• _Work to complete_:
Could you rewrite the items below with "computer-use agent" swapped for "desktop agent", changing nothing else, and leave the pictures out of your answer?

• _Listed records_:
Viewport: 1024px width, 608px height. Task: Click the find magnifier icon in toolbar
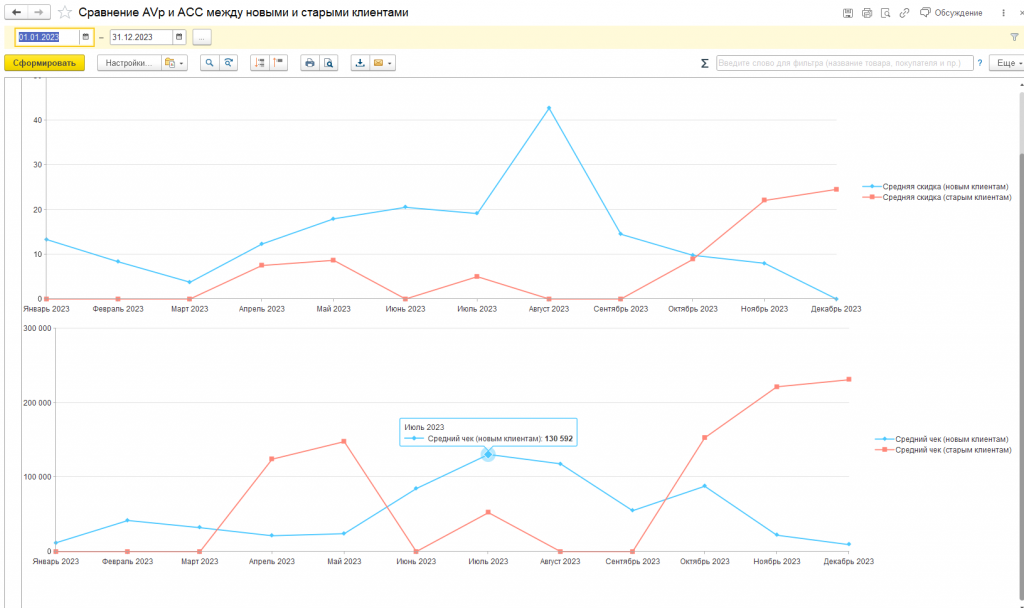tap(209, 63)
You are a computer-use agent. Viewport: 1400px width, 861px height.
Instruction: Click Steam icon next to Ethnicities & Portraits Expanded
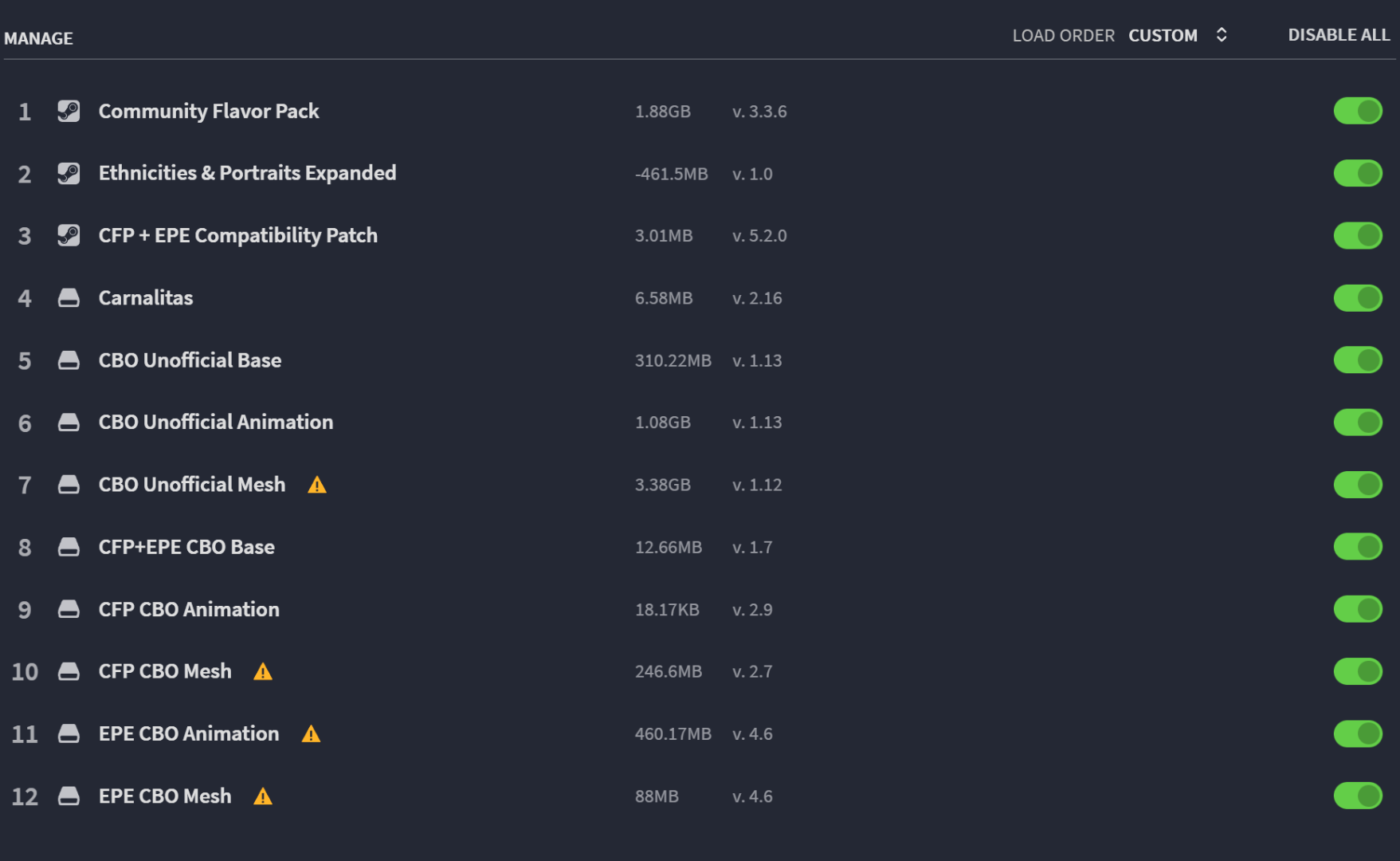[69, 173]
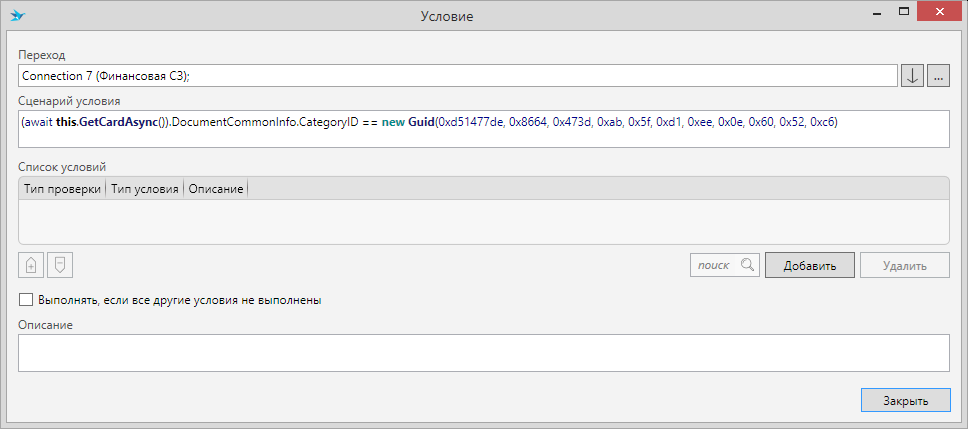Click the down arrow button beside Переход field
The image size is (968, 429).
pos(912,75)
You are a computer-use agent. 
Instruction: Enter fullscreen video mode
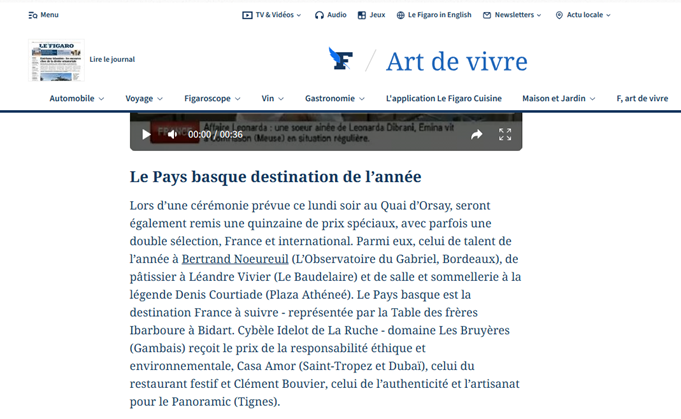[x=505, y=134]
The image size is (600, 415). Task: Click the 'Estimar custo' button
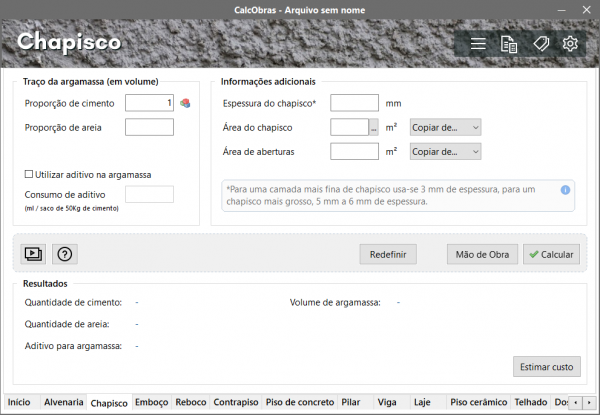pyautogui.click(x=546, y=367)
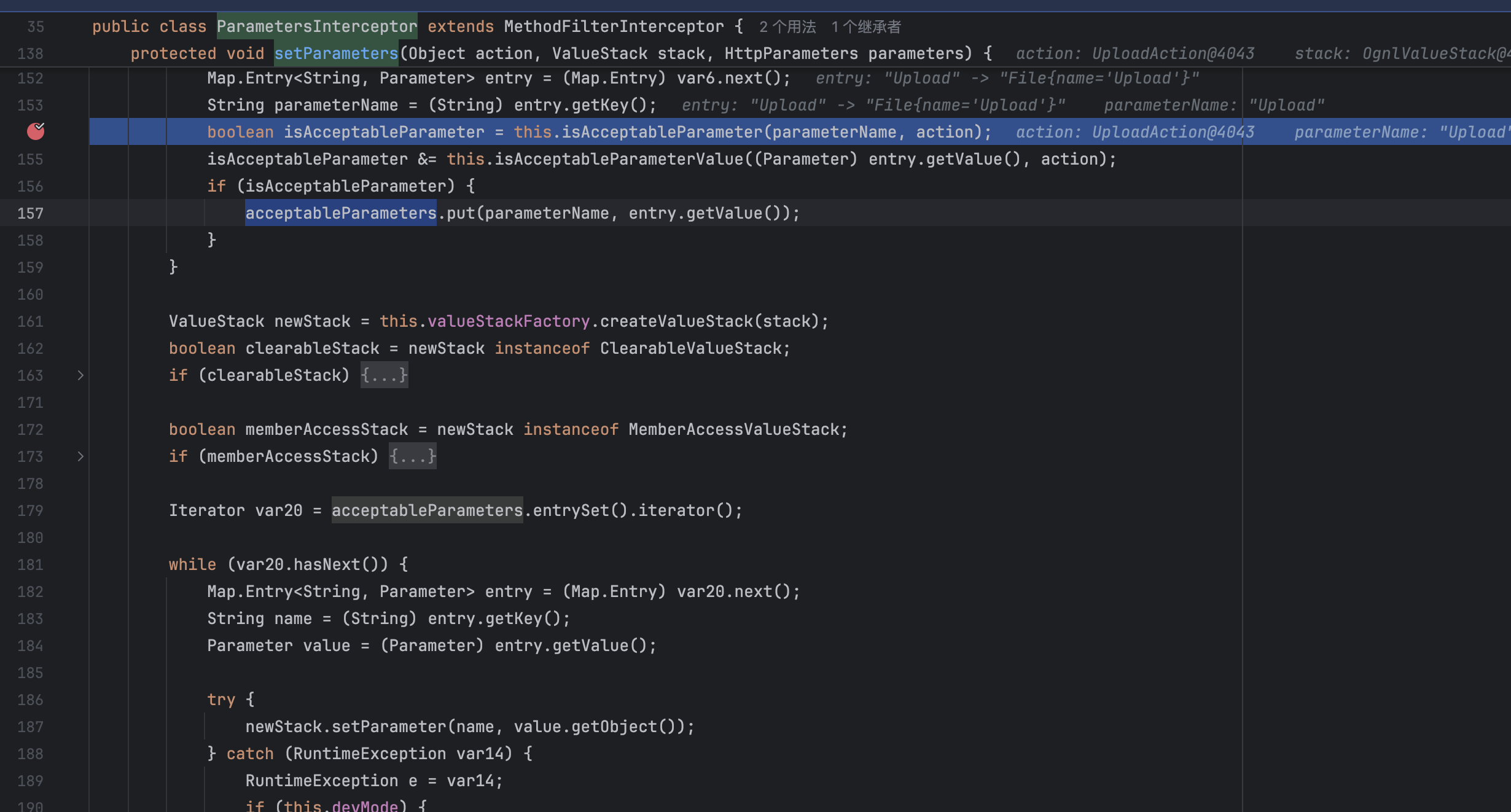Expand the collapsed if (memberAccessStack) block chevron
Viewport: 1511px width, 812px height.
coord(80,456)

• _Answer for the task_:
Viewport: 1024px width, 608px height. Task: Click the find magnifier icon in toolbar
tap(209, 63)
You are a desktop agent. Viewport: 1400px width, 861px height.
Instruction: Click Steam icon next to Ethnicities & Portraits Expanded
[69, 173]
Click the down arrow button beside Переход field
The image size is (968, 429).
pos(912,75)
You are a desktop agent. 
Instruction: Enter fullscreen video mode
[x=505, y=134]
The image size is (600, 415). Task: Click the 'Estimar custo' button
pyautogui.click(x=546, y=367)
Expand the collapsed if (memberAccessStack) block chevron
Viewport: 1511px width, 812px height.
coord(80,456)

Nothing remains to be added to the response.